We investigated the different operationalization in the BT arm of the PsyTOM trial RCT (n = 583). Due to the naturalistic nature of the trial and the absence of a fixed treatment duration, many patients in the BT arm were still receiving psychotherapy at the end of the data collection period. Thus, we included only those BT participants who had either completed or dropped out of treatment during the study period (n = 147). The hypotheses and planned analyses were preregistered on the Open Science Framework (https://doi.org/10.17605/OSF.IO/G84K9).

Primary outcome

The primary outcome was treatment dropout. As we aimed to compare definitions, we conducted all analyses using different operationalizations of dropout as identified through the scoping review. As a reference, we used the therapist-rated item from the PsyTOM study, Was the therapy ended earlier than originally planned? (Yes/No).

Covariates

Depressive symptoms were assessed with the 8-item German version of the Patient Health Questionnaire61,62,63 (PHQ-8). Anxiety symptoms were assessed with the 7-item German version of the Generalized Anxiety Disorder Scale-764,65 (GAD-7). Satisfaction with life was assessed with the 5-item German version of the Satisfaction with Life Scale66,67 (SWLS). Participants completed questionnaires at baseline (t0), after 6 weeks (t1), after 12 weeks (t2) and after 6 months (t3). For the analysis, we will use the assessment at t0 and t3.

Statistical analysis

We performed all analyses using RStudio (Version 2023.9.0.463). During the pre-processing of the data, missing data for mental health outcomes were handled by using multiple imputation. For a full overview of data preparation, see Schaeuffele et al.68 and the corresponding OSF project (10.17605/OSF.IO/PRE87). The code for all following analyses is provided on OSF (https://osf.io/fh7ku/?view_only=b17783ddb00d4f4f9cd1e1c351d92d67).

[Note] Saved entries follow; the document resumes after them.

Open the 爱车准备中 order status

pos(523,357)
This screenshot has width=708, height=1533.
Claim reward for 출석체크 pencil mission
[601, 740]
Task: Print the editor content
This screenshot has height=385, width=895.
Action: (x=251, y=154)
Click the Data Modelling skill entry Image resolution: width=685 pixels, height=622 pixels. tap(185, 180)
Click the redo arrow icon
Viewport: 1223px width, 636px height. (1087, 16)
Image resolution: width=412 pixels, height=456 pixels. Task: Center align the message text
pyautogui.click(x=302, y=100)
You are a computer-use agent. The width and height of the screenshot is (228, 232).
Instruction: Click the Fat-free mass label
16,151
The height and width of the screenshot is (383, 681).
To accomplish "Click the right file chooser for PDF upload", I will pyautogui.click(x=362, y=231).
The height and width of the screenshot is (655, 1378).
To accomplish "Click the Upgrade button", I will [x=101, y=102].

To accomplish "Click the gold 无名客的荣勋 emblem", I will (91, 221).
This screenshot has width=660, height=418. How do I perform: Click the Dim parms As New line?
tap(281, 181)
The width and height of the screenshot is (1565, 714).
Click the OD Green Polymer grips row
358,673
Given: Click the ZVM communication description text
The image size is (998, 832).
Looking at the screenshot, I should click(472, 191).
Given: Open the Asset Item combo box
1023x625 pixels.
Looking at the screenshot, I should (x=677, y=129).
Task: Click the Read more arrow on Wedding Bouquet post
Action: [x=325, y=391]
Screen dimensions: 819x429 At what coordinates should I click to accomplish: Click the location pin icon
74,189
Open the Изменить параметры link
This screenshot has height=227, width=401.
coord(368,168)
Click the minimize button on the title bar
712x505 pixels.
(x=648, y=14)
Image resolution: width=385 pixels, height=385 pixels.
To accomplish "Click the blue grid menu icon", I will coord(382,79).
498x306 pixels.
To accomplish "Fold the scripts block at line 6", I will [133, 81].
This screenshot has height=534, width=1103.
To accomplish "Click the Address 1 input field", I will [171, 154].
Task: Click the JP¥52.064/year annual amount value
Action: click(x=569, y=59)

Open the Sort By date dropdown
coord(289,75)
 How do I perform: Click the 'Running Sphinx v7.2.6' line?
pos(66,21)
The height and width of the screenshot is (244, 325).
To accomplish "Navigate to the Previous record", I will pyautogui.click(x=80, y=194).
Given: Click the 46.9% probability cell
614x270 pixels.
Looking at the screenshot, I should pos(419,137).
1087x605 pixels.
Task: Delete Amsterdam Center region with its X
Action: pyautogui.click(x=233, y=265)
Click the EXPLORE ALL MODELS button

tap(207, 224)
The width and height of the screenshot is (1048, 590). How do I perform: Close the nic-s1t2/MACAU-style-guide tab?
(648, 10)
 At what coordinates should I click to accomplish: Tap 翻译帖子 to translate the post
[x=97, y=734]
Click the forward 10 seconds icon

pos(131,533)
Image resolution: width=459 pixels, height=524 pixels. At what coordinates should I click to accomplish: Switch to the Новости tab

To address RQ1 (compare dropout rates for identified definitions), we used descriptive analyses of treatment dropout rates. We calculated treatment dropout rates (absolute and relative frequencies) for therapists’ evaluation of dropout, and by applying the operational definitions identified from the literature review. Due to violation of the normality assumption, we relied on Wilcoxon-Rank-Test to evaluate differences in depressive symptoms, anxiety symptoms, and satisfaction with life between participants who dropped out and those who did not (RQ.2). As the Wilcoxon test is not directly supported by Rubin’s rules for pooling results across multiple imputations, we followed the recommendation by Eekhout et al.69 and calculated the median of the p-values obtained from each of the 30 imputed datasets as an overall pooled estimate of significance. To address the risk of false positives due to multiple comparisons across different dropout definitions and time points, we applied a Bonferroni correction to the pooled median p-values. All tests were conducted separately for each time point (baseline and follow-up), and for five operational definitions of dropout in a total of ten comparisons. Bonferroni-adjusted p-values were then used to determine statistical significance. The correction was applied by dividing the conventional alpha level (0.05) by the number of comparisons (10), yielding an adjusted significance threshold of p < 0.005.

To address RQs3 (usage patterns and association with dropout), we used K-means clustering to identify distinct usage patterns among participants based on their usage metrics (number of logins, total duration of logins, mean duration of logins, number of assigned chapters, number of requested modules, number of messages from therapist to patient, number of messages from patient to therapist, completion of assigned content). Instead of conducting survival analyses as preregistered, we relied on logistic regressions to examine the association between usage patterns and treatment dropout, with the different usage patterns (clusters identified in RQ3.1) as predictors. This change in analysis method was necessary due to our inability to identify a reliable time-to-event variable, as treatment dropout was only recorded at 6 months follow-up (t3) or had to be reported manually by the therapist. The results of this analysis are reported in detail in the supplement.